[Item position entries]
——
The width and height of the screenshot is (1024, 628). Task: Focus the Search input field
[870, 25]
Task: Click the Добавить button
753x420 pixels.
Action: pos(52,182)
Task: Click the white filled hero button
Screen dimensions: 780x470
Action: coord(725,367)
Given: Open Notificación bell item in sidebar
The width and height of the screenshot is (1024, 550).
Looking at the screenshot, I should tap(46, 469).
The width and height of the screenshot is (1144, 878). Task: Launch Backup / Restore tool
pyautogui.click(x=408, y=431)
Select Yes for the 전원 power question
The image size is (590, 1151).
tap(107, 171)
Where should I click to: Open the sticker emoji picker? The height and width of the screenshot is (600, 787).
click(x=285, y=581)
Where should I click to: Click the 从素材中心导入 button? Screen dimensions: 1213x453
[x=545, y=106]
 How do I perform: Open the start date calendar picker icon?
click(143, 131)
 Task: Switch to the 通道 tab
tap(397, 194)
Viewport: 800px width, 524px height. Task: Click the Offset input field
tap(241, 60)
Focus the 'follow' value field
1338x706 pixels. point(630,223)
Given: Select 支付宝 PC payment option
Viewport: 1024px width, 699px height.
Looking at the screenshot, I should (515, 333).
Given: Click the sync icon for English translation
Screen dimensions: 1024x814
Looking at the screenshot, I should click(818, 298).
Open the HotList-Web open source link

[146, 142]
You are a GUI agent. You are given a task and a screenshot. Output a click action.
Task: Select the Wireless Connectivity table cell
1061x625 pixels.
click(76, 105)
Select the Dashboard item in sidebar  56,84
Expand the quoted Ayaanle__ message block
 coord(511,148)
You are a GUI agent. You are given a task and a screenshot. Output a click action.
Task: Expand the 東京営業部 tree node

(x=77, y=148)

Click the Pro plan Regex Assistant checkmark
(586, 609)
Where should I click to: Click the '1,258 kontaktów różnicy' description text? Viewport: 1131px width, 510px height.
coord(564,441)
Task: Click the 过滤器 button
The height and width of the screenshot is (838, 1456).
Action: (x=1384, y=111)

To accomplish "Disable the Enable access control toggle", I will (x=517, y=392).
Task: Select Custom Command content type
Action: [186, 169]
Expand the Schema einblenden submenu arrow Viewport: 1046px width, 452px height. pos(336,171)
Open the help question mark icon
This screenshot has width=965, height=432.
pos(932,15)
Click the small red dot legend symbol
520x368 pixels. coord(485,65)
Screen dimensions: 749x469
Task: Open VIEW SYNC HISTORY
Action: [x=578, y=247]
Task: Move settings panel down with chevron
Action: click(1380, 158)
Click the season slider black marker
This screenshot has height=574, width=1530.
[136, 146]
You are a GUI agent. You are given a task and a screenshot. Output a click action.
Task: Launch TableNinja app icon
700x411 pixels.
——
### Instructions for the task
Recast all of the entries above as a Markdown table with the columns Row and Entry line. Number each row, put one line in each, and leave out blank lines.

### Task solution
| Row | Entry line |
|---|---|
| 1 | The width and height of the screenshot is (1024, 628). Task: Focus the Search input field |
| 2 | [870, 25] |
| 3 | Task: Click the Добавить button |
| 4 | 753x420 pixels. |
| 5 | Action: pos(52,182) |
| 6 | Task: Click the white filled hero button |
| 7 | Screen dimensions: 780x470 |
| 8 | Action: coord(725,367) |
| 9 | Given: Open Notificación bell item in sidebar |
| 10 | The width and height of the screenshot is (1024, 550). |
| 11 | Looking at the screenshot, I should tap(46, 469). |
| 12 | The width and height of the screenshot is (1144, 878). Task: Launch Backup / Restore tool |
| 13 | pyautogui.click(x=408, y=431) |
| 14 | Select Yes for the 전원 power question |
| 15 | The image size is (590, 1151). |
| 16 | tap(107, 171) |
| 17 | Where should I click to: Open the sticker emoji picker? The height and width of the screenshot is (600, 787). |
| 18 | click(x=285, y=581) |
| 19 | Where should I click to: Click the 从素材中心导入 button? Screen dimensions: 1213x453 |
| 20 | [x=545, y=106] |
| 21 |  How do I perform: Open the start date calendar picker icon? |
| 22 | click(143, 131) |
| 23 |  Task: Switch to the 通道 tab |
| 24 | tap(397, 194) |
| 25 | Viewport: 800px width, 524px height. Task: Click the Offset input field |
| 26 | tap(241, 60) |
| 27 | Focus the 'follow' value field |
| 28 | 1338x706 pixels. point(630,223) |
| 29 | Given: Select 支付宝 PC payment option |
| 30 | Viewport: 1024px width, 699px height. |
| 31 | Looking at the screenshot, I should (515, 333). |
| 32 | Given: Click the sync icon for English translation |
| 33 | Screen dimensions: 1024x814 |
| 34 | Looking at the screenshot, I should click(818, 298). |
| 35 | Open the HotList-Web open source link |
| 36 | [146, 142] |
| 37 | You are a GUI agent. You are given a task and a screenshot. Output a click action. |
| 38 | Task: Select the Wireless Connectivity table cell |
| 39 | 1061x625 pixels. |
| 40 | click(76, 105) |
| 41 | Select the Dashboard item in sidebar  56,84 |
| 42 | Expand the quoted Ayaanle__ message block |
| 43 |  coord(511,148) |
| 44 | You are a GUI agent. You are given a task and a screenshot. Output a click action. |
| 45 | Task: Expand the 東京営業部 tree node |
| 46 | (x=77, y=148) |
| 47 | Click the Pro plan Regex Assistant checkmark |
| 48 | (586, 609) |
| 49 | Where should I click to: Click the '1,258 kontaktów różnicy' description text? Viewport: 1131px width, 510px height. |
| 50 | coord(564,441) |
| 51 | Task: Click the 过滤器 button |
| 52 | The height and width of the screenshot is (838, 1456). |
| 53 | Action: (x=1384, y=111) |
| 54 | To accomplish "Disable the Enable access control toggle", I will (x=517, y=392). |
| 55 | Task: Select Custom Command content type |
| 56 | Action: [186, 169] |
| 57 | Expand the Schema einblenden submenu arrow Viewport: 1046px width, 452px height. pos(336,171) |
| 58 | Open the help question mark icon |
| 59 | This screenshot has width=965, height=432. |
| 60 | pos(932,15) |
| 61 | Click the small red dot legend symbol |
| 62 | 520x368 pixels. coord(485,65) |
| 63 | Screen dimensions: 749x469 |
| 64 | Task: Open VIEW SYNC HISTORY |
| 65 | Action: [x=578, y=247] |
| 66 | Task: Move settings panel down with chevron |
| 67 | Action: click(1380, 158) |
| 68 | Click the season slider black marker |
| 69 | This screenshot has height=574, width=1530. |
| 70 | [136, 146] |
| 71 | You are a GUI agent. You are given a task and a screenshot. Output a click action. |
| 72 | Task: Launch TableNinja app icon |
| 73 | 700x411 pixels. |